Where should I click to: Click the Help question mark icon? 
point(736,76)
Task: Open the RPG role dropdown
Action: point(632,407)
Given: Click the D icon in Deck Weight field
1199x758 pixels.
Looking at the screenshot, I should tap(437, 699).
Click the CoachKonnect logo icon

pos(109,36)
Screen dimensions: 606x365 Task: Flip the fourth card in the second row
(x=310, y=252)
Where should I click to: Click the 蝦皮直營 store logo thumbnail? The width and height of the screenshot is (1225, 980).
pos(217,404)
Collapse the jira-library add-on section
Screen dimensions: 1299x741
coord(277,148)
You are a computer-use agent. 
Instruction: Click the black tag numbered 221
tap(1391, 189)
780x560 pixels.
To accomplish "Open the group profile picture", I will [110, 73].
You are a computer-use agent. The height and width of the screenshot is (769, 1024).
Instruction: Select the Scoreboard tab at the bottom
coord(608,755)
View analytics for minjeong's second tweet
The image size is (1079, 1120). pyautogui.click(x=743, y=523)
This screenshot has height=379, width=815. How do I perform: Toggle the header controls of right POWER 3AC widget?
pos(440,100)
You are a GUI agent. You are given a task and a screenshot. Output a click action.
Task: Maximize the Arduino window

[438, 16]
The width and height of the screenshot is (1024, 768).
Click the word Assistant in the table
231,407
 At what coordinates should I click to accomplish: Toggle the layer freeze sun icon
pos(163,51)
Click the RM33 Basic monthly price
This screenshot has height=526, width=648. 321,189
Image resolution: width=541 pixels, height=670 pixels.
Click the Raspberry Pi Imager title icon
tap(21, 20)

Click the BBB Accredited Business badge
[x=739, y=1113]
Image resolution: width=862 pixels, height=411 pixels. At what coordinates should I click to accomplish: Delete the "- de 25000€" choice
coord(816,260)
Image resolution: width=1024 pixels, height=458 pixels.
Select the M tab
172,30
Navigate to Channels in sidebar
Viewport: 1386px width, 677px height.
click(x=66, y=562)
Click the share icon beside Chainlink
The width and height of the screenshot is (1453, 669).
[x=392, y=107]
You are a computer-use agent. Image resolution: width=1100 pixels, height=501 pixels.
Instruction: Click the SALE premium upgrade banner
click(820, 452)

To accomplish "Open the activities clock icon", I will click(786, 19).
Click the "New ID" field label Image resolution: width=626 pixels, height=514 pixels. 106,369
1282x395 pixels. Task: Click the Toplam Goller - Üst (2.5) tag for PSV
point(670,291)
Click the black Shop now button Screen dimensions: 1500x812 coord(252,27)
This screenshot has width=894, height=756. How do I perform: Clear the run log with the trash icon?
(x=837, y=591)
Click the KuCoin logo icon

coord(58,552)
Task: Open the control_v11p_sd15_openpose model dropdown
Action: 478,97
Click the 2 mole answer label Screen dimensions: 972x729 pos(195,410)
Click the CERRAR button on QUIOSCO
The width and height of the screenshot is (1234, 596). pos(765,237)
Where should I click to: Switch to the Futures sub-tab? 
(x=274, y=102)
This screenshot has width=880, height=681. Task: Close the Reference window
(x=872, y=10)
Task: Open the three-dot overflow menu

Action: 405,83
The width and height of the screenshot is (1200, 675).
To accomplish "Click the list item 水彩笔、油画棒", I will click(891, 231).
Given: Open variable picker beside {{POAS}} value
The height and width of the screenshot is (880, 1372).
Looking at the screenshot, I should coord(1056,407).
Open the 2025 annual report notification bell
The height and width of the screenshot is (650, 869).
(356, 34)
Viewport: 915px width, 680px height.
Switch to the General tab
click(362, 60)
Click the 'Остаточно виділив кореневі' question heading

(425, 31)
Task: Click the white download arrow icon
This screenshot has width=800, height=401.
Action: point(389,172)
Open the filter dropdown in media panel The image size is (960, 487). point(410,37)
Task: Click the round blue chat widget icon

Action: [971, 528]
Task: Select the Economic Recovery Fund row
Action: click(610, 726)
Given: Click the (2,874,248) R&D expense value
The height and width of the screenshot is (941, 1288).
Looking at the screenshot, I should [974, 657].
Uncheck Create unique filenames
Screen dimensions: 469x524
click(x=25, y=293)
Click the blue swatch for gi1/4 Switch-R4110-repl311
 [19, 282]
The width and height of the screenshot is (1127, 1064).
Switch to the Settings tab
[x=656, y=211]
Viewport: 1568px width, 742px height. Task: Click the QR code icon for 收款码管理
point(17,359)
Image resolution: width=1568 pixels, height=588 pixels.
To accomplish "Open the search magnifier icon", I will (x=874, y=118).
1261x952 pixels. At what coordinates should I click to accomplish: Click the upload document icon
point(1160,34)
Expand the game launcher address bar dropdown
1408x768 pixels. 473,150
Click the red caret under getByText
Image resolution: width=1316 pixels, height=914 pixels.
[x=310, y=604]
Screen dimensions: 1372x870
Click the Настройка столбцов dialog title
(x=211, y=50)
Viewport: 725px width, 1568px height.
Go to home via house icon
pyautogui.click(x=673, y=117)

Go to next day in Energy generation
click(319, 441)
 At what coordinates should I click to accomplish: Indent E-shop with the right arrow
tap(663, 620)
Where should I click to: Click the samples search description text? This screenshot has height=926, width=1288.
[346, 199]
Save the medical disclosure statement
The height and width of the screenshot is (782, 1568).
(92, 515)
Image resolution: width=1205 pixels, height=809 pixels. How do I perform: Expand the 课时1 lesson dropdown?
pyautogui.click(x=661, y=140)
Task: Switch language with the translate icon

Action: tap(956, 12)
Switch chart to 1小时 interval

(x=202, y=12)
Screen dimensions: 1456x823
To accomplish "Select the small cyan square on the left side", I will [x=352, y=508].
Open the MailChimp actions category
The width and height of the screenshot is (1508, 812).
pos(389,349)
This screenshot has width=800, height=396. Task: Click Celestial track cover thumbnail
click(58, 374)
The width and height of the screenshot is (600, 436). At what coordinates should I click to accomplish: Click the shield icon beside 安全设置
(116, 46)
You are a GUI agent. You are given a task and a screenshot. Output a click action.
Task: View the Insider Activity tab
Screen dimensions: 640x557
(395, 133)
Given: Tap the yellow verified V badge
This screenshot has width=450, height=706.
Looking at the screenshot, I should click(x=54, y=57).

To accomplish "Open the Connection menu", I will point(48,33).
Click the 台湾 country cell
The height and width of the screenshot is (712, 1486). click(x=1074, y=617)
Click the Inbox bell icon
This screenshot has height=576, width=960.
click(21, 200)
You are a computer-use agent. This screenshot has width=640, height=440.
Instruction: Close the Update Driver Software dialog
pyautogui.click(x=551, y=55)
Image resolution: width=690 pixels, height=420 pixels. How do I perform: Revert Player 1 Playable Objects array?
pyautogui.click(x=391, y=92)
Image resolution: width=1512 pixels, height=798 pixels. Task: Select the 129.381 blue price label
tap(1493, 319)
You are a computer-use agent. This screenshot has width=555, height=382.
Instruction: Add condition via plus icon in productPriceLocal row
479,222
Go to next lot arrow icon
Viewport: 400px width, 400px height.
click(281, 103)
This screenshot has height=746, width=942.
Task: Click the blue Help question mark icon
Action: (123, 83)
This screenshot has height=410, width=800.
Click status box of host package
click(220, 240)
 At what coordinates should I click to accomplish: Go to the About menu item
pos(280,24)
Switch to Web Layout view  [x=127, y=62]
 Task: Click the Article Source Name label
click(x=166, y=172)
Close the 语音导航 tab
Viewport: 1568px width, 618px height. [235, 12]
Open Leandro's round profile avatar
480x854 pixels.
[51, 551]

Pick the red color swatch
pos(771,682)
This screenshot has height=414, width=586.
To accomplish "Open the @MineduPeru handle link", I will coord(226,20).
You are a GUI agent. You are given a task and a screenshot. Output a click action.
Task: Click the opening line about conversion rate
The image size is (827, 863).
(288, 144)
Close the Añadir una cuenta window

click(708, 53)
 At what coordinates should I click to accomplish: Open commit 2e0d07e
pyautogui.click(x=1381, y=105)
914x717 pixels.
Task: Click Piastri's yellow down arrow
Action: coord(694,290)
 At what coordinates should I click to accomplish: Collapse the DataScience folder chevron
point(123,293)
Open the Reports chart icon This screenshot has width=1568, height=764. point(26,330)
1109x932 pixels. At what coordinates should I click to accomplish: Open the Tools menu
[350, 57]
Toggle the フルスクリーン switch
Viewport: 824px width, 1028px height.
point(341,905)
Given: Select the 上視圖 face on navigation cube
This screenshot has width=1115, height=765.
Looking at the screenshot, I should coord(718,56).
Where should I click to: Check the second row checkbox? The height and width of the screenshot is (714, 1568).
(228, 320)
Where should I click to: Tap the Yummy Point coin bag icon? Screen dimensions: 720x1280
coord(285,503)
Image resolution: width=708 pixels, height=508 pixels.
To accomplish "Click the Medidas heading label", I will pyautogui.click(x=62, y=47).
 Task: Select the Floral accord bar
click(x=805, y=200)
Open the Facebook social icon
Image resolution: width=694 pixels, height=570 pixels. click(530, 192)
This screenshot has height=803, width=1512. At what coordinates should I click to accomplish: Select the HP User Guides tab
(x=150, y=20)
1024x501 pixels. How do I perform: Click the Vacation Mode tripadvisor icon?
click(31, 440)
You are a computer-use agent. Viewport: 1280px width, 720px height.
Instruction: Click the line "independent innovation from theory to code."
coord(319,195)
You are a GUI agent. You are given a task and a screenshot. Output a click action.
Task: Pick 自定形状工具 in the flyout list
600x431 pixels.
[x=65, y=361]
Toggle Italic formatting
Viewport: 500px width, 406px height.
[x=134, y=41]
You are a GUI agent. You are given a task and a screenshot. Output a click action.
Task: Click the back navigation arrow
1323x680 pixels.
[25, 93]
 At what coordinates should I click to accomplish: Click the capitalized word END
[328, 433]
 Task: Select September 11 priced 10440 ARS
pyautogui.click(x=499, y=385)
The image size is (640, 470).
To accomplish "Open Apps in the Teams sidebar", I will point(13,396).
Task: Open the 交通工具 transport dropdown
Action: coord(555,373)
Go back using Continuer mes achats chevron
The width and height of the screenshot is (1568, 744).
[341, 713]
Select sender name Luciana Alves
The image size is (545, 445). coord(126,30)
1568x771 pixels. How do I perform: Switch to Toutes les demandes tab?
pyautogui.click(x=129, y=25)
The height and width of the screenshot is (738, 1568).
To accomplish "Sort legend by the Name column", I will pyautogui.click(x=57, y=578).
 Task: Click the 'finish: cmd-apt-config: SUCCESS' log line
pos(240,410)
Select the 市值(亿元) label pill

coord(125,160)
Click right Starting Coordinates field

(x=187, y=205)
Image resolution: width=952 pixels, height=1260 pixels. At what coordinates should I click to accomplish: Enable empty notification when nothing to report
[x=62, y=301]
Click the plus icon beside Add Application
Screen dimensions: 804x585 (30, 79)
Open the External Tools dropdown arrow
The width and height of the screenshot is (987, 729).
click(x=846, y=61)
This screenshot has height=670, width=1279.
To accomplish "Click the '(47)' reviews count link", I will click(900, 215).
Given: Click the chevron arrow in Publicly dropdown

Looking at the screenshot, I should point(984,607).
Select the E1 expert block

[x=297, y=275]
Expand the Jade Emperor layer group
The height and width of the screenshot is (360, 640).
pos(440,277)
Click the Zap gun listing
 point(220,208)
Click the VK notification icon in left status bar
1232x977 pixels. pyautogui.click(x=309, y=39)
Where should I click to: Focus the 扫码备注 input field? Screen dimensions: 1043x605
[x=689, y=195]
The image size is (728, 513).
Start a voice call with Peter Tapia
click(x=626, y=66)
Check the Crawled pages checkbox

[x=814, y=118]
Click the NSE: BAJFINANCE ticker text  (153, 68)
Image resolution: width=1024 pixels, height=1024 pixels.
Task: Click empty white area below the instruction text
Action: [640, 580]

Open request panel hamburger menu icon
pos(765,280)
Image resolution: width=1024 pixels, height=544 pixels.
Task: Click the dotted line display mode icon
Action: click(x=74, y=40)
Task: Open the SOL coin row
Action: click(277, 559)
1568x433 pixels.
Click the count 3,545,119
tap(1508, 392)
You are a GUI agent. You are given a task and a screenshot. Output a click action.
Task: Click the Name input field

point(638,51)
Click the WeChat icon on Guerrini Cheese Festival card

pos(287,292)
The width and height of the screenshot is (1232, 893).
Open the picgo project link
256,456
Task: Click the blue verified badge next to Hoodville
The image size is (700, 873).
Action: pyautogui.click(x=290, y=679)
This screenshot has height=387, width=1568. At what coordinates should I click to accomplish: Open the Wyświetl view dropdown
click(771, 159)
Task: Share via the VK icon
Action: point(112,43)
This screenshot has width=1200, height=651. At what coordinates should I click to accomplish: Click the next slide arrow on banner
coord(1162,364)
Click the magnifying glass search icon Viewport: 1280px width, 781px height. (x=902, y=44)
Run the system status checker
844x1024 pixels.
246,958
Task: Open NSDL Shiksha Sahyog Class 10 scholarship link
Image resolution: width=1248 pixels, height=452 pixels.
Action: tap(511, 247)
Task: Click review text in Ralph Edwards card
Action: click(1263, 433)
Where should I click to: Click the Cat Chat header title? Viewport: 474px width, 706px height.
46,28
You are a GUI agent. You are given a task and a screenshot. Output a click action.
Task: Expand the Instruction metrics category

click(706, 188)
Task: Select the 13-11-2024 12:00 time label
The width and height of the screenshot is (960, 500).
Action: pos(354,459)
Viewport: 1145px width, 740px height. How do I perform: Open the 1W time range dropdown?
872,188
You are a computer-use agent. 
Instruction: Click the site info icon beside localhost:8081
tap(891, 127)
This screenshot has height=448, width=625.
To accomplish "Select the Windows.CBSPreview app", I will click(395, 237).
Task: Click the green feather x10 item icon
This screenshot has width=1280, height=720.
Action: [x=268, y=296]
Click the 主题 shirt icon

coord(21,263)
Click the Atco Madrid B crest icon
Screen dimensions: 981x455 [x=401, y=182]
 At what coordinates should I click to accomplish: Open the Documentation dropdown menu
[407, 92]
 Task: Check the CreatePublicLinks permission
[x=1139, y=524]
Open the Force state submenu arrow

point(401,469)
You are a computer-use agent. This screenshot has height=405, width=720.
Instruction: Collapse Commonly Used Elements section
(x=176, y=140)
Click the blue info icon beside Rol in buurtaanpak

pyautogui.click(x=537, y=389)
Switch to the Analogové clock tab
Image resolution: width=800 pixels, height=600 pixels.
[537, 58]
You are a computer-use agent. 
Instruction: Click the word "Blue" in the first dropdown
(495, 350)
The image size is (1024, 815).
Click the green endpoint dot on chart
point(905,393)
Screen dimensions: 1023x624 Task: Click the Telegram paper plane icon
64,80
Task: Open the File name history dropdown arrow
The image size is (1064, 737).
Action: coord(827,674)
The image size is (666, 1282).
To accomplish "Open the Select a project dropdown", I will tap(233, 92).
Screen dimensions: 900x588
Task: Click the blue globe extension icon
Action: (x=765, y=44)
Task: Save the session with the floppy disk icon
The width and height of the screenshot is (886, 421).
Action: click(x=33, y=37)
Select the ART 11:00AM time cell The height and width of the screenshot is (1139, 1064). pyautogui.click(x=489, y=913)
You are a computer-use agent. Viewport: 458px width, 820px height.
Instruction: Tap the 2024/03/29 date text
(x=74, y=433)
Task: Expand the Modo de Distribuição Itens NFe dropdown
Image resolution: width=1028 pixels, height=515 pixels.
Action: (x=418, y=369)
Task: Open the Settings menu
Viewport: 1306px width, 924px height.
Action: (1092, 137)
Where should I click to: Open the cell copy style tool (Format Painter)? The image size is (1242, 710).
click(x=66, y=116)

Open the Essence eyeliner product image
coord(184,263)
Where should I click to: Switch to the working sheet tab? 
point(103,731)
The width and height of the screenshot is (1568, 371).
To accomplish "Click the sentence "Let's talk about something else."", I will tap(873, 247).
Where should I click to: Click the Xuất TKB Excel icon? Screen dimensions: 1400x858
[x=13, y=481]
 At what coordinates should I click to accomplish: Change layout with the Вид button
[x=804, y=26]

#####

| What you are asked to do |
For this exercise, copy the lines from the one that contains "At what coordinates should I click to accomplish: Change" through the last line of the records, exactly and only those.

| Response area |
 At what coordinates should I click to accomplish: Change layout with the Вид button
[x=804, y=26]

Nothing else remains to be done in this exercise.